S100B shows many differences to LDH. It is tissue specific and mainly expressed in glial cells of the brain, melanocytes, and other cell types, which are originally derived from the neural crest. Additionally, it is detectable in chondrocytes and dendritic cells. Most melanomas strongly express S100B. A functional role of this protein in melanoma is conceivable due to its capacity to interact with p53 and to activate STK38/NDR1, a protein kinase involved in cell survival and proliferation (Donato, 2001; Hergovich ). It has been shown in cell culture experiments that it can be actively secreted upon metabolic stress (Gerlach ) and it is likewise elevated in patients with neural diseases showing metabolic abnormalities like schizophrenia or depression (Schroeter and Steiner, 2009). Therefore, the biology of S100B is clearly different from LDH and this may explain the independent prognostic impact shown by both markers. A complete lack of S100B expression can be observed by immunohistochemistry in a small proportion of melanoma patients (Argenyi ). This downregulation of S100B might explain the normal serum S100B in spite of elevated LDH in 5% of our patients.

It is an interesting finding of the present study that complete metastasectomy was associated with a favourable prognosis. The subgroup of patients with no elevation of the two serum markers LDH and S100B in combination had the longest survival after complete metastasectomy. In general, it has to be considered that the association between metastasectomy and survival may be due to a selection bias of prognostically favourable patients towards surgery. As expected, a higher percentage of our patients with metastasectomy had soft-tissue metastases only and normal serum markers. The mean number of involved distant sites was lower with 1.3 compared with 2.1 in patients with other treatments (Supplementary Table 2). Therefore, we accounted for these factors in the multivariate analyses. Although the independent impact of complete metastasectomy was confirmed in the Cox regression analysis, we acknowledge that the true effect of this procedure can only be assessed in a prospective randomised controlled trial. Thus far, surgery of distant metastasis has frequently been found to be associated with favourable survival of selected patients subgroups (Ollila ; Wood ; Neuman ), but only two research groups analysed the role of complete metastasectomy vs other treatments using Cox regression analyses in unselected patients with distant metastasis (Meyer ; Wasif ). Both groups found an independent positive impact on prognosis of this procedure but in both studies LDH was not available. The present study is the first that accounted for LDH as well as the site of distant metastasis in Cox regression analysis and therefore included both relevant factors of the current AJCC staging system (Balch ). However, there could be other yet unknown prognostic factors that we have not adjusted for and which only a randomised study can control.

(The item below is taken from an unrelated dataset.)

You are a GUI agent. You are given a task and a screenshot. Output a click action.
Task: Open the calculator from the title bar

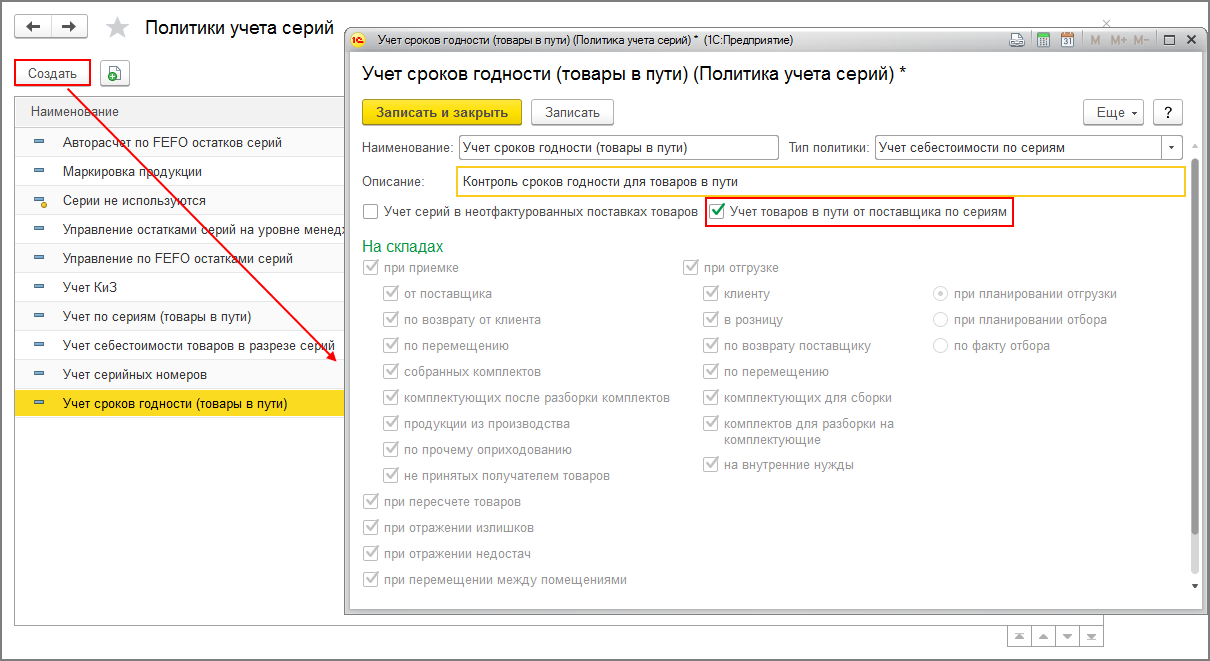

A general problem of prognostic studies in patients with distant metastasis is that only a part of these studies analysed patients at the time of the diagnosis of distant metastases (Neuman ; Wasif ), whereas others investigated prognostic factors before the start of systemic treatment (Sirott ; Eton ; Manola ; Unger ). The latter studies did not include patients who were initially treated by surgical modalities or by best supportive care. Furthermore, many systemic treatment schedules exclude patients with brain metastases. Therefore, these studies analysed already selected patient subgroups. In the present study of prognostic factors in patients with distant metastases such selection bias was avoided and all patients have been included at the time point of their initial diagnosis of distant metastasis.

In conclusion, the serum markers LDH and S100B were found to be independent prognostic factors in melanoma patients with distant metastasis, and both factors were associated with similar HRs. Other features of the metastasis like its extent, the organ pattern, and the time course of its development remained independent prognostic factors. Furthermore, complete metastasectomy had an independent favourable prognostic impact in particular for the patient subgroup with both LDH and S100B in their normal range.